Ok, fellas, look. I know you’re shocked that this guy or that guy is a creep. I know you’re having some big feelings. But please, I beg you, before you go tweeting or DMing those big feelings at someone who has just come forward with a story of harassment or abuse, please think.
To be clear, I’m not setting up strawmen here. These are all versions of messages that I got after the Berganza story broke, and that I’m seeing other people get now:
“I want to punch that guy!” This puts the person you’re writing to, who is already reliving a trauma, in the position of also having to manage your anger. It’s violence on top of violence. Please don’t.
“Why didn’t you tell me?” Because the system is set up to keep us quiet, or because we did and you didn’t listen, or a hundred other reasons, all of which are beside the point because this isn’t about you. This question, however well-intentioned, has shades of victim-blaming.
“I swear I had no idea, and if I had had some idea I would have done something!” Cool story. Notice that it’s, once again, a story all about you?
“What a shame, he worked on some of my favorite books.” Sir, I don’t give a wet fart if he painted the ceiling of the Sistine Chapel.
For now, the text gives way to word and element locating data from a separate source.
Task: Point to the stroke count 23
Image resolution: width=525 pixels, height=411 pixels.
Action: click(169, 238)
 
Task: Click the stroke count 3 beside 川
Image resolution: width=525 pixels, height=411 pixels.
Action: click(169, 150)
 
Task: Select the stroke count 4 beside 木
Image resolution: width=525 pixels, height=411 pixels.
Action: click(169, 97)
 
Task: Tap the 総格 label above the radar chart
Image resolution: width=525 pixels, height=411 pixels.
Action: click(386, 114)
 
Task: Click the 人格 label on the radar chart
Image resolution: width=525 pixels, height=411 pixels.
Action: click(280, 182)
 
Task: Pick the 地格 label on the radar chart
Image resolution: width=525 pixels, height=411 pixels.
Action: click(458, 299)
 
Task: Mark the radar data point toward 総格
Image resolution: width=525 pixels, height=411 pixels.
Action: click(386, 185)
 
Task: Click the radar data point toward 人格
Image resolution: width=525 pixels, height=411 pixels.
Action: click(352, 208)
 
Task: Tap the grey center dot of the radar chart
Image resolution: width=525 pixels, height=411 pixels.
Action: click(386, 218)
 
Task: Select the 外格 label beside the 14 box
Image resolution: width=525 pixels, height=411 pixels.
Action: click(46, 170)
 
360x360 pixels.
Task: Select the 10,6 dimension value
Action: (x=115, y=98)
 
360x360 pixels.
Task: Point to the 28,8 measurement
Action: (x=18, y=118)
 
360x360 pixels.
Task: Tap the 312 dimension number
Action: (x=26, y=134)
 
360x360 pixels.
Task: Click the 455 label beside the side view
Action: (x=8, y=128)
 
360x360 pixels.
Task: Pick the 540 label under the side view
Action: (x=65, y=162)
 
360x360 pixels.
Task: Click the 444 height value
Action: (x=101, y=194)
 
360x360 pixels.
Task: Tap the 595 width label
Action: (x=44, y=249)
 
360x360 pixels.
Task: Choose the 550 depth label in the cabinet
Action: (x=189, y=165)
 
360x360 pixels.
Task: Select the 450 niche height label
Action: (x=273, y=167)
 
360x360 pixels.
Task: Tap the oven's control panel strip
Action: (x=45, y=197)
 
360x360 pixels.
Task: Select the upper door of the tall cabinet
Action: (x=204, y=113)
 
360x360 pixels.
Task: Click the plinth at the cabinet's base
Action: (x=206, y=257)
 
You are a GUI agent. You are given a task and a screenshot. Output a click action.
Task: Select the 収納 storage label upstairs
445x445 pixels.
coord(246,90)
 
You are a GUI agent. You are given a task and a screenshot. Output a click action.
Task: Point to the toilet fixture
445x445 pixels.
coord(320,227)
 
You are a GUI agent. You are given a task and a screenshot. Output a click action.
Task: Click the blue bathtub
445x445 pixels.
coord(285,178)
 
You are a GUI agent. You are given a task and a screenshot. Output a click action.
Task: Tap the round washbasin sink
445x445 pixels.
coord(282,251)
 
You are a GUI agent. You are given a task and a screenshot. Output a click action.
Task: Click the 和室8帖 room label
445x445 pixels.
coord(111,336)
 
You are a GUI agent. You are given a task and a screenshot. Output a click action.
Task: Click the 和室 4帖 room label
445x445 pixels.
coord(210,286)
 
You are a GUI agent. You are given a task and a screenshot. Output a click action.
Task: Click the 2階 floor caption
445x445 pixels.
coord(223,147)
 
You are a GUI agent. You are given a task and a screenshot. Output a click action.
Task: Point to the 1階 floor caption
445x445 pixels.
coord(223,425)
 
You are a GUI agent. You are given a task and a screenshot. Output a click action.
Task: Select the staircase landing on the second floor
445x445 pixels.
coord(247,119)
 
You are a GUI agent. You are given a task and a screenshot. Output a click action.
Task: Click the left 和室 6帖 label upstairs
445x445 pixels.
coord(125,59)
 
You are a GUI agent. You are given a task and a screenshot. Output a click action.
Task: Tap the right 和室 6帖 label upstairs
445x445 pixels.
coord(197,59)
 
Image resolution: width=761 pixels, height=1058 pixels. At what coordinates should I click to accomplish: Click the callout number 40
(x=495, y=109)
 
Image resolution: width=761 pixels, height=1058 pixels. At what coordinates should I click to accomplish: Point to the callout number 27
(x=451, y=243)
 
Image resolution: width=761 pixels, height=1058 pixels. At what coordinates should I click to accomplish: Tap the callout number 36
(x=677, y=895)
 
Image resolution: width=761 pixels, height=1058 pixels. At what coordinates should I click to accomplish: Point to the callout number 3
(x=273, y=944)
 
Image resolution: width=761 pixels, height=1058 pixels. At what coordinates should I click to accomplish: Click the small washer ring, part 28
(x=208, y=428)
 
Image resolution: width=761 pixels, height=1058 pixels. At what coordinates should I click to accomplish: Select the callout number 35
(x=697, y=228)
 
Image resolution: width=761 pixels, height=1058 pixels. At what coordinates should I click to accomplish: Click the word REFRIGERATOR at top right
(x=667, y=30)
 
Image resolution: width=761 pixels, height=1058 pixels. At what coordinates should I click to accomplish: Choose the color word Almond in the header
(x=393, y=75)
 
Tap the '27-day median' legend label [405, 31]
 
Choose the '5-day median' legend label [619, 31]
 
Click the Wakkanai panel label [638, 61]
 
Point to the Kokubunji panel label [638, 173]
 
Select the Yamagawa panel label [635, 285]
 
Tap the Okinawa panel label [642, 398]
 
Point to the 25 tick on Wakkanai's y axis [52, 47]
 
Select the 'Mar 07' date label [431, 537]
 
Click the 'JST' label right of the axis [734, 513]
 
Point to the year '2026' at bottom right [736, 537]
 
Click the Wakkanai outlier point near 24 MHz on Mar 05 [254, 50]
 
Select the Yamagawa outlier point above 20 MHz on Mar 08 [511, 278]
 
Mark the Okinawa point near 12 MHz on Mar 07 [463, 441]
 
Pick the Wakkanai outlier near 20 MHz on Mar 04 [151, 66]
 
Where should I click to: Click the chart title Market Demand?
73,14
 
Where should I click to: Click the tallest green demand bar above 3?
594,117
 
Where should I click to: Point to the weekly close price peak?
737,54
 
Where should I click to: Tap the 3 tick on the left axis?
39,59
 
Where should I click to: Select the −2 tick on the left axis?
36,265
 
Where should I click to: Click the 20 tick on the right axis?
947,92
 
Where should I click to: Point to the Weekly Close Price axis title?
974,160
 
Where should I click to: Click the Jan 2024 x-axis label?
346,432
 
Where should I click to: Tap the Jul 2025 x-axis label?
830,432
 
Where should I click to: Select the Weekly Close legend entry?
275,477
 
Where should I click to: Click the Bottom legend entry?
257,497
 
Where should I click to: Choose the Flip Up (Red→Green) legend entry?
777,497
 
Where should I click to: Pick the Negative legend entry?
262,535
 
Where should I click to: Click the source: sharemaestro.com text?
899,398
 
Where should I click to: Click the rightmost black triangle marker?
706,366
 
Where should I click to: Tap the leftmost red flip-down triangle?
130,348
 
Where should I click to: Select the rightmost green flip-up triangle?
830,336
He traumatized people and drove them out of the industry. His career is not the one we should be mourning.
“I feel bad and guilty for some reason that I might not even bother to explain to you coherently! Forgive me!”

No.
Anger, confusion, guilt: they’re all reasonable and understandable. Don’t aim them in such a way that the person who came forward is forced to respond directly to them.
If what you want to do is support people coming forward, think about how to avoid inadvertently adding to their burdens in the process. But if what you really want to do is make yourself feel better? Think about why that is the most important thing to you, and then think again.